La aguja de una costurera atraviesa la ropa, surgiendo agujeros en un calcetín. Une dos piezas para hacer una camisa, un vestido, o unos pantalones que solo te pondrías para una entrevista de trabajo. Lleva un dedal para no pincharse el dedo, ya que la experiencia le ha enseñado que la precisión tiene un precio, y unas tijeras pequeñas para deshacer el borde cuando la costura no queda fina. La costura, como la ciencia, no es infalible, pero se puede descoser y volver a empezar. Siempre que alguien ponga criterio.
Así comienza también la historia de las interfaces cerebro-máquina, conocidas por su nombre anglosajón: brain-computer interfaces (BCI). Pequeños aparatos que, como la aguja, penetran con precisión en el cerebro, buscando hilos eléctricos entre neuronas para unir pensamiento y silicio. Suena a ciencia ficción, pero ya lo tenemos en el quirófano. ¿El problema? Que aún no sabemos quién es la costurera, y qué quiere coser.
“Suena a ciencia ficción, pero ya lo tenemos en el quirófano. ¿El problema? Que aún no sabemos quién es la costurera, y qué quiere coser”
Una de las primeras agujas modernas la ha sacado Paradromics, una empresa de neurotecnología con sede en Austin, que ha desarrollado Connexus, un implante cerebral más pequeño que una moneda de diez céntimos y con 420 electrodos. El dispositivo ya se ha probado con éxito en un paciente durante una cirugía de epilepsia en la Universidad de Michigan. ¿El objetivo? Restaurar la comunicación en personas con discapacidades graves, como la ELA o la parálisis, traduciendo señales neuronales en texto, habla o movimiento de cursor. Suena esperanzador, y hace que los poderes de los X-Men se queden en la sección de no ficción. Pero también es delicado. Mucho.
Porque mientras los investigadores perfeccionan las agujas, los gobiernos aún se están preguntando qué dedal deben comprar. La FDA estadounidense ha clasificado el dispositivo como “Dispositivo Innovador”, lo cual abre la puerta a una vía rápida de aprobación.
Europa, como siempre, va a paso de Europa: más cauta, más burocrática, pero a menudo mejor cosida. La UNESCO ya ha abierto el melón: hay que proteger los datos neuronales como si fueran datos médicos (porque lo son), garantizar el consentimiento informado real (no solo un papel muy largo con la letra pequeña y una casilla para firmar), y asegurar que estas tecnologías no acaben siendo privilegios solo para los ricos.
“Europa, como siempre, va a paso de Europa: más cauta, más burocrática, pero a menudo mejor cosida”
La regulación, sin embargo, no es solo una cuestión jurídica. Es una cuestión de ética médica y prioridades. ¿Queremos una aguja que cure o que cosa? ¿Queremos una tecnología que restituya dignidades o que amplíe el abismo social? Porque la historia nos ha enseñado que cuando la tecnología avanza más deprisa que la ética, a menudo se cose por el lado equivocado. Y descoser, en este caso, no es tan fácil.

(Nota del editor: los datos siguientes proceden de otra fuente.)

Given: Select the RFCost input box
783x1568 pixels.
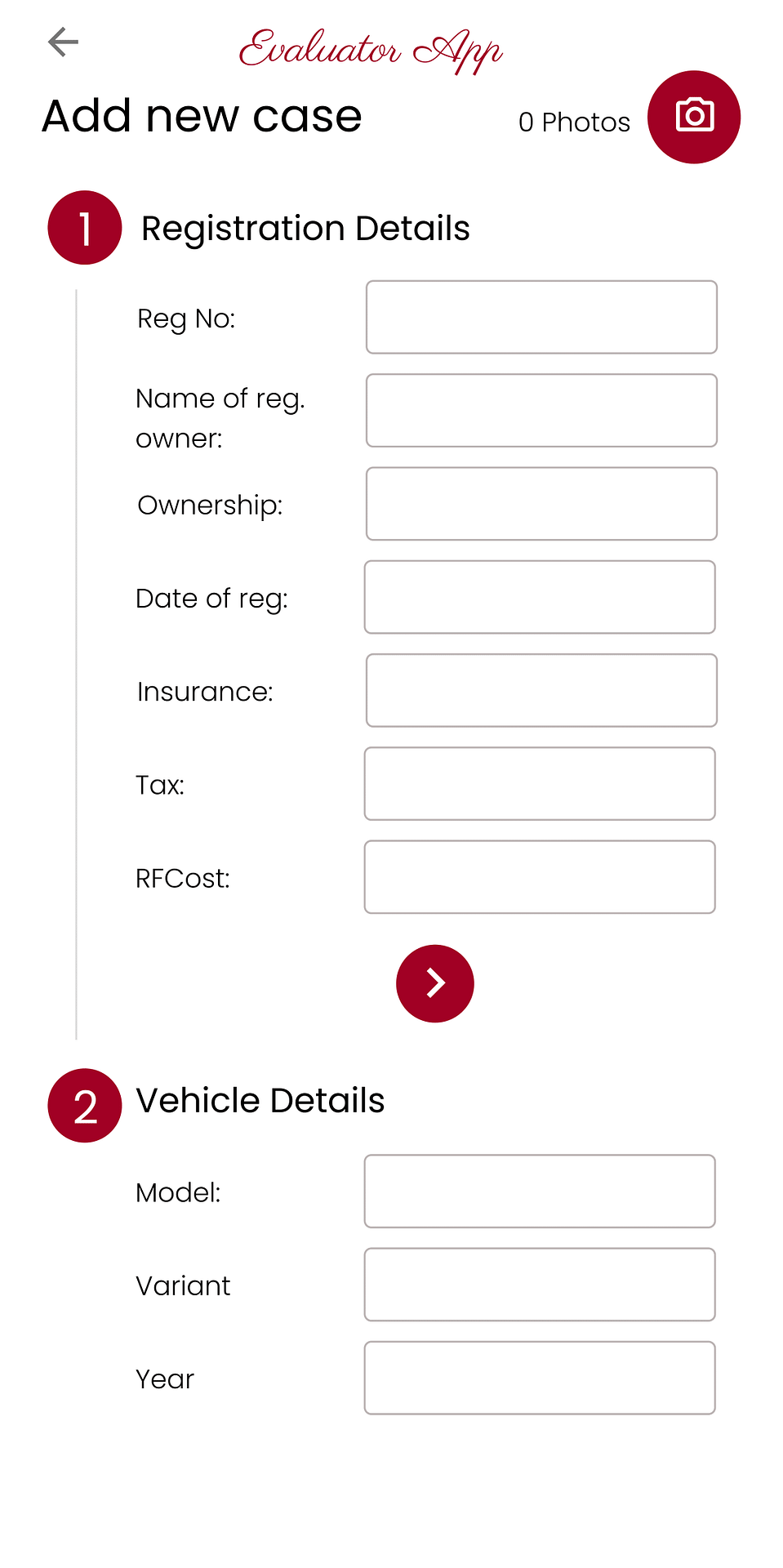Looking at the screenshot, I should click(540, 877).
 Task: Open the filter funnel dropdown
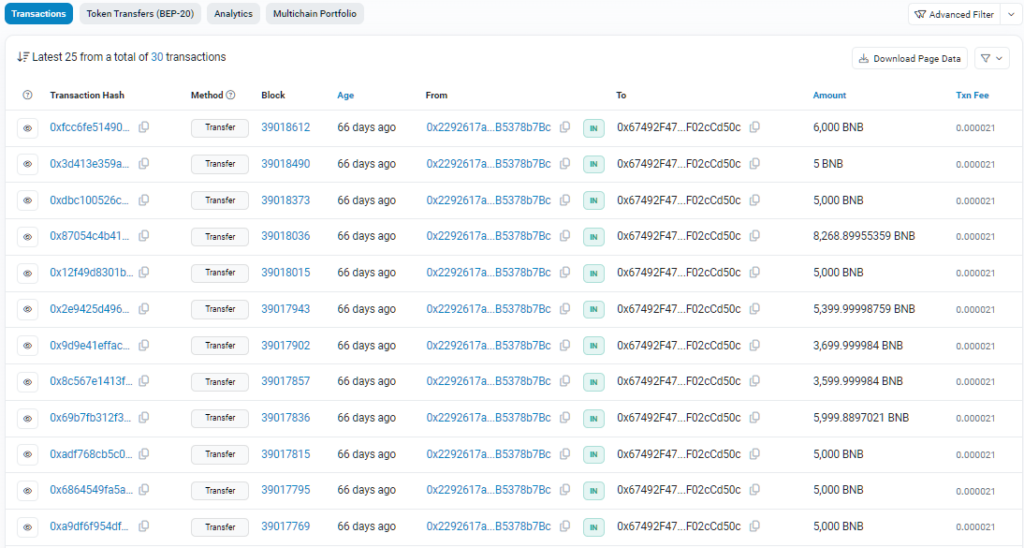click(x=991, y=58)
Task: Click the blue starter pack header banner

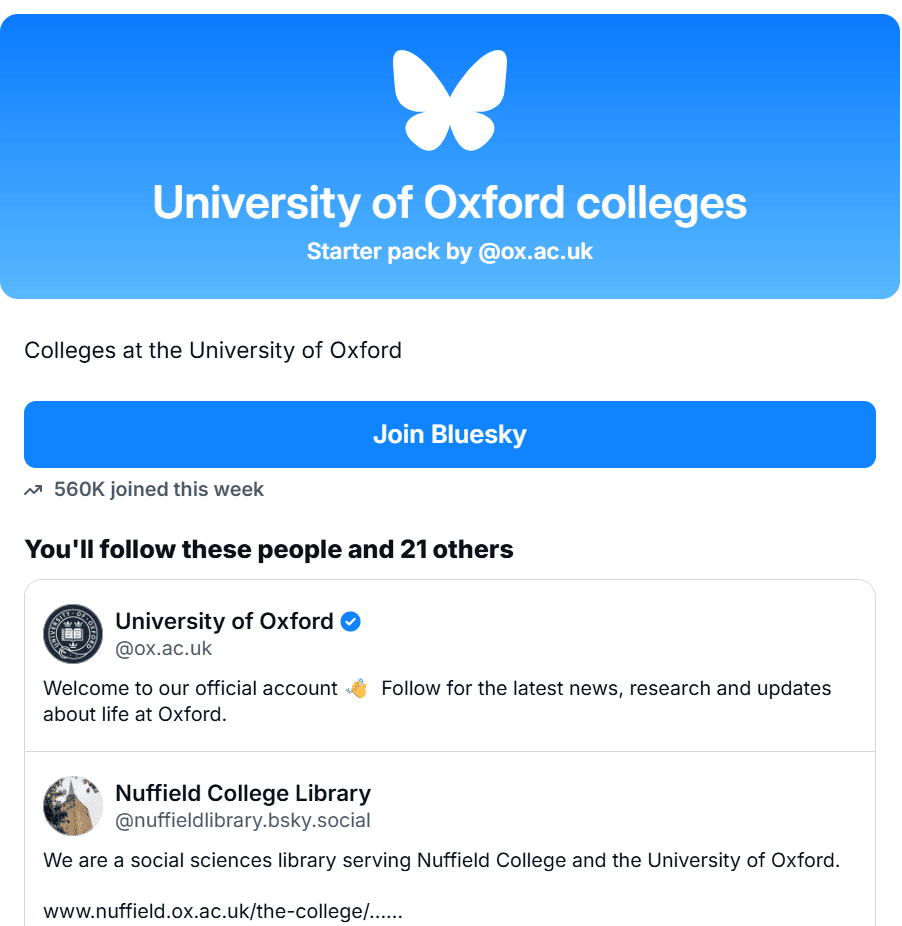Action: pyautogui.click(x=450, y=156)
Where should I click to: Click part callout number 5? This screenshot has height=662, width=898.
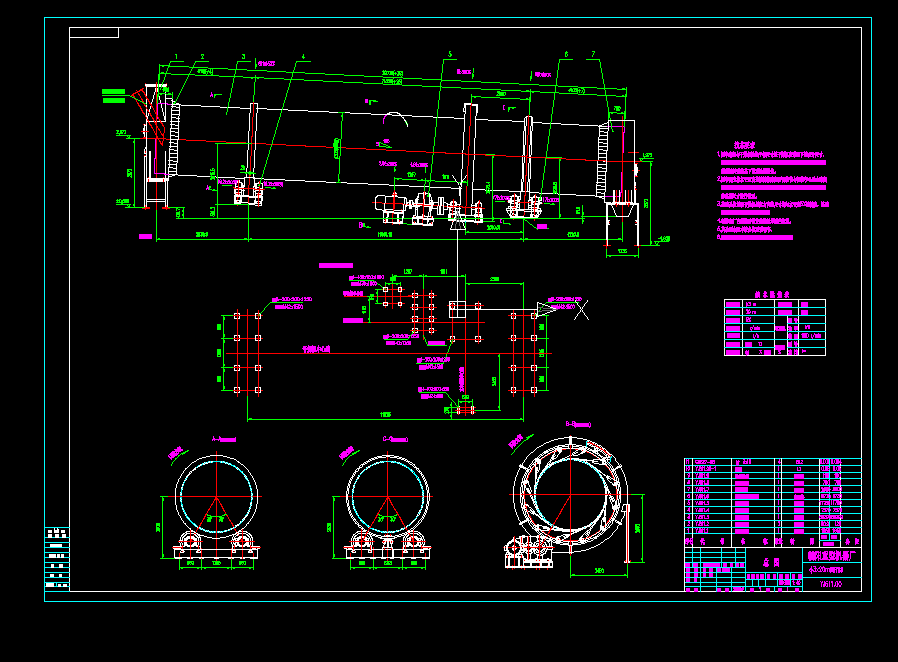click(450, 55)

Las interfaces cerebro-máquina tienen un potencial brutal, y no hay que caer en el alarmismo. Como siempre, tecnooptimista, ¿sabéis? Estos dispositivos pueden ayudar, pueden mejorar vidas, pueden cambiar paradigmas clínicos y comunicativos. Pero para que cosan y no esclavicen, para que unan y no separen, hace falta una regulación fuerte, ágil y sobre todo valiente. Y sí, también hace falta sentido común, aquel que hace siglos que se busca, pero aún no se ha patentado.
¿Nos pondremos a hacer la regulación cuando sea una palabra de moda o nos tendríamos que poner ya?
Como una aguja que une dos piezas, las BCI pueden conectar mundos separados. Pero si no elegimos bien el hilo, acabarán haciéndonos un traje a medida… de los que solo quedan bien a una clase de personas… y que nunca somos nosotros.